Ver para creer. La estructura de los torneos ha dado mucha tela por cortar y más aún en las categorías menores donde existen certámenes estratósfericos que sólo brindan un sólo premio. En la Primera B Metropolitana hubo un campeón en el Apertura, otro en el Clausura, pero ninguno terminó subiendo a la segunda división.
Las reglas eran claras desde el vamos y todos votaron por este formato de campeonato. El que ganaba la primera rueda se aseguraba entrar en semifinales a no ser que se impusiera también en la segunda. Lo cierto es que tanto Comunicaciones como Deportivo Armenio jamás imaginaron tanto esfuerzo deportivo para tan poco mérito.
El Cartero conquistó el Apertura y ya se había asegurado un lugar, como mínimo, en semifinales. El Tricolor arrasó en el Clausura y festejó sin perder un sólo partido.

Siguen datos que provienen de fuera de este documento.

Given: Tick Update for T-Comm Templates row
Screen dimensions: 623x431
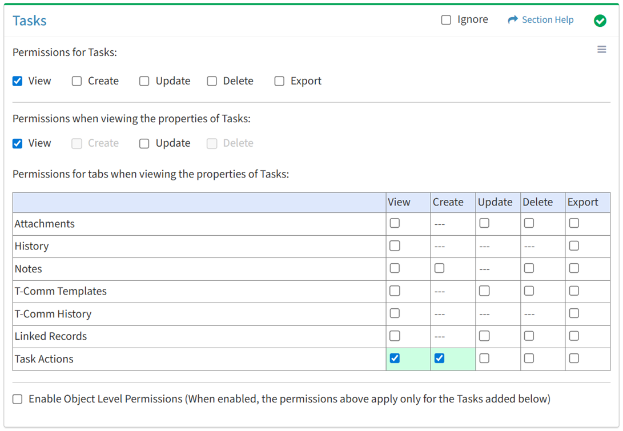Looking at the screenshot, I should click(x=484, y=291).
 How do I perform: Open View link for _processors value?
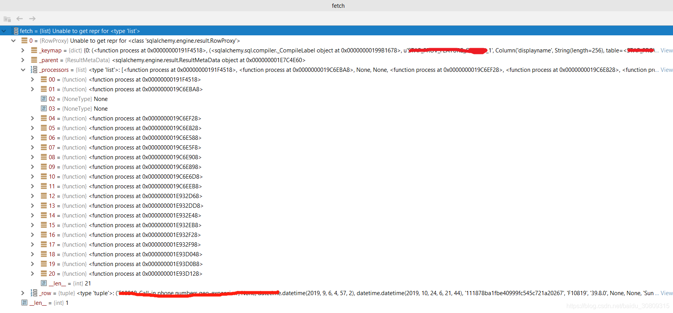[666, 70]
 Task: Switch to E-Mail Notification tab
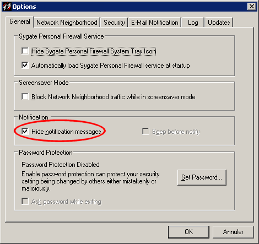pos(155,23)
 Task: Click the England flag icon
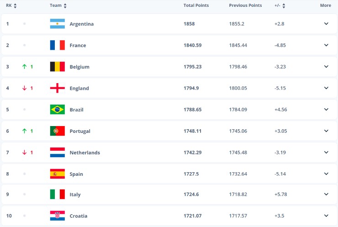pyautogui.click(x=57, y=88)
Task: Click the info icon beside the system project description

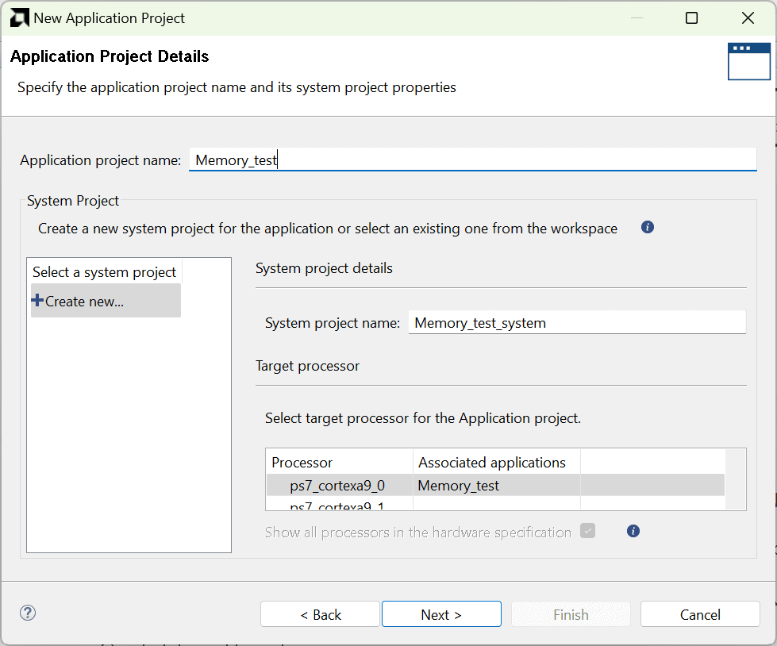Action: tap(647, 228)
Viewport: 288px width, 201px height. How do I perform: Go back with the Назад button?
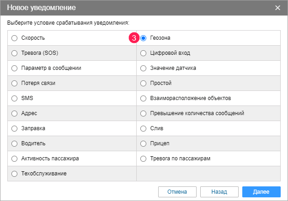point(219,191)
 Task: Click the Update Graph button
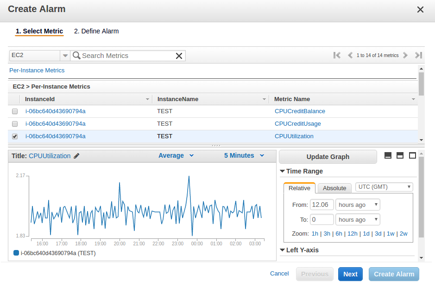(x=328, y=157)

El beneficio era evitarse los octavos y los cuartos de final de un Reducido que, por otro lado, mantenía a sus rivales en competencia.
Villa San Carlos recaló en Agronomía y le ganó 1 a 0 con gol de Lucas Licht. En Ingeniero Maschwitz el que triunfó fue CADU por la mínima diferencia con un tanto de Javier Velázquez. Así, el boleto por el único ascenso lo disputarán el quinto y el séptimo de la tabla general.
Defensores Unidos en la grilla anual acabó a 16 unidades de Colegiales. Los de Berisso, a 14. Ambos definirán el título definitivo. El de Comunicaciones con festejo cortando Avenida San Martín, bengalas y fuegos artificiales no sirvió. Tampoco el del Deportivo Armenio con toda la colectividad en Ingeniero Maschwitz. Aunque Usted no lo crea, esto sucedió en el ascenso argentino.